§ Aim A
In the passage on DuckDB Python UDFs, what does the Global Interpreter Lock protect access to?
§ Aim B
Please write out the DuckDB passage again, starting with "duckdb.sql('select add42(range) from" and going on through "single thread only.", switching "GIL" for "interpreter lock".
§ Aim C
Carry the DuckDB Python UDF passage forward from its last sentence.

§ Passage given
How exactly Python is being integrated differs between systems. DuckDB for example supports scalar Python UDFs. Here is a simple if nonsensical example of a scalar DuckDB Python UDF that just adds 42 to an integer:
duckdb.create_function('add42', lambda x : x + 42, [duckdb.typing.BIGINT], duckdb.typing.BIGINT)

duckdb.sql('select add42(range) from range(5)')
┌────────────────┐
│ add42("range") │
│     int64      │
├────────────────┤
│             42 │
│             43 │
│             44 │
│             45 │
│             46 │
└────────────────┘

Unfortunaly, despite its popularity, Python is not without some warts. One of the bigger problems in Python today is the harmless-sounding Global Interpreter Lock (GIL). The GIL protects access to Python's internal data structures such that only one thread can interact with the Python interpreter at a given time. DuckDB in general automatically parallelizes queries across many hardware threads for greatly improved performance. But because of the GIL, queries that include a Python UDF will be forced to only use a single thread only.

§ Given information
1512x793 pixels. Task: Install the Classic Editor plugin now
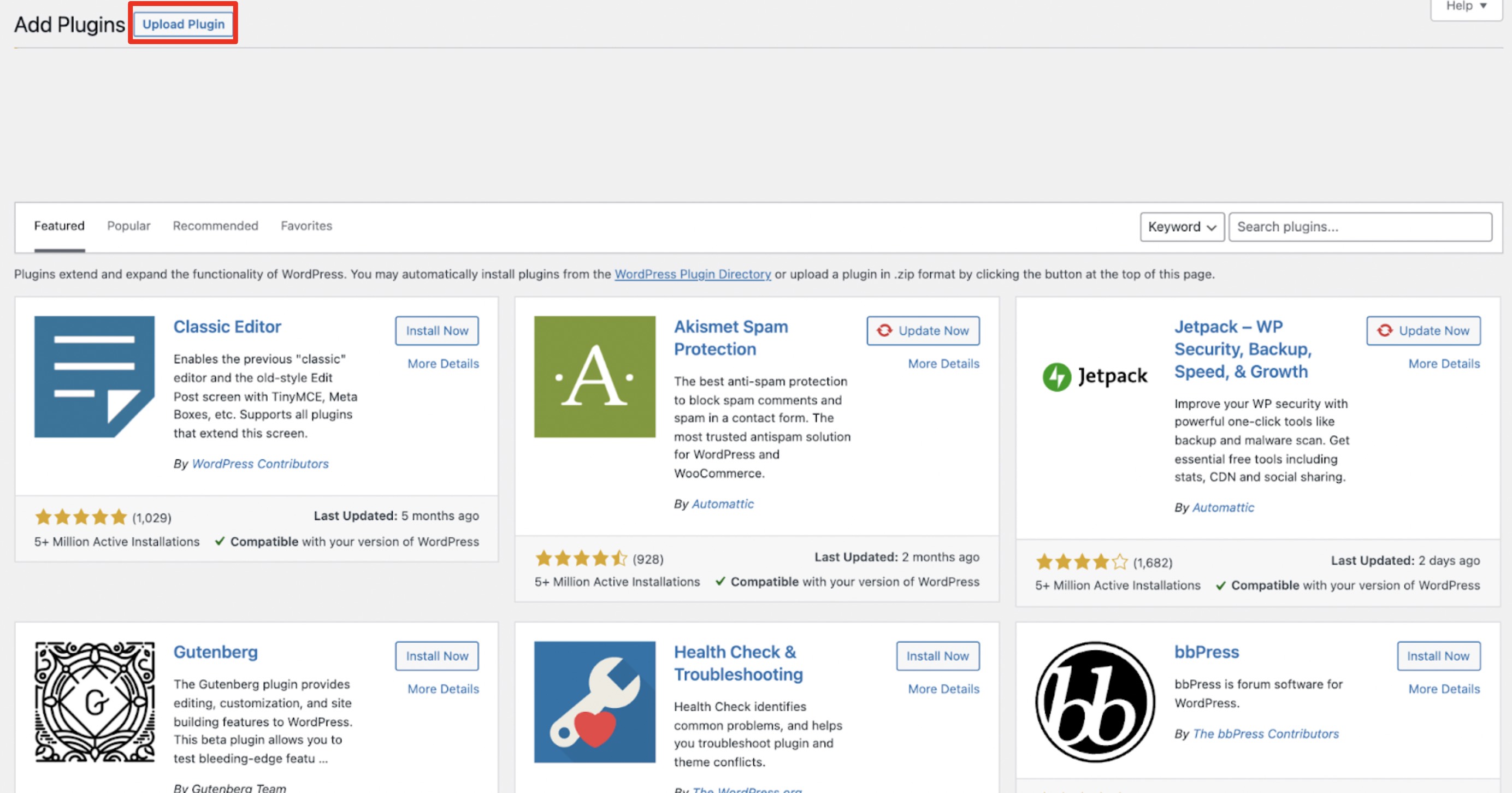point(438,330)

§ Written answer A
Python's internal data structures

§ Written answer B
duckdb.sql('select add42(range) from range(5)')
┌────────────────┐
│ add42("range") │
│     int64      │
├────────────────┤
│             42 │
│             43 │
│             44 │
│             45 │
│             46 │
└────────────────┘

Unfortunaly, despite its popularity, Python is not without some warts. One of the bigger problems in Python today is the harmless-sounding Global Interpreter Lock (interpreter lock). The interpreter lock protects access to Python's internal data structures such that only one thread can interact with the Python interpreter at a given time. DuckDB in general automatically parallelizes queries across many hardware threads for greatly improved performance. But because of the interpreter lock, queries that include a Python UDF will be forced to only use a single thread only.

§ Written answer C
Other systems like Apache Spark take a different architectural approach where they launch many additional processes (not threads) that each run their own Python interpreter. This way, there are many instances of the lock and parallelism can be achieved. However, running the Python code in external processes requires us to ship the input to the function to the separate process the result back to the database process. It is also problematic for an unobtrusive in-process system like DuckDB to suddenly launch additional operating system processes.
While there are some attempts to get rid of the Python GIL in general, their time line reach many years into the future, and even then we would have to wait for the widespread adoption of the new Python versions. Overall, we end up with a pretty unfortunate situation: Running Python threads in parallel in a single process is effectively impossible because of the GIL. Using multiple processes creates a lot of overhead because data has to be shipped around.
But what if the GIL was not that global after all? To explore this question, we have to dive a bit deeper into how modern operating systems handle dynamic libraries. Say we would like to run some Python code from C. Below is a snippet that achieves this using dlopen() and dlsym(), the run-time interface to the dynamic linker.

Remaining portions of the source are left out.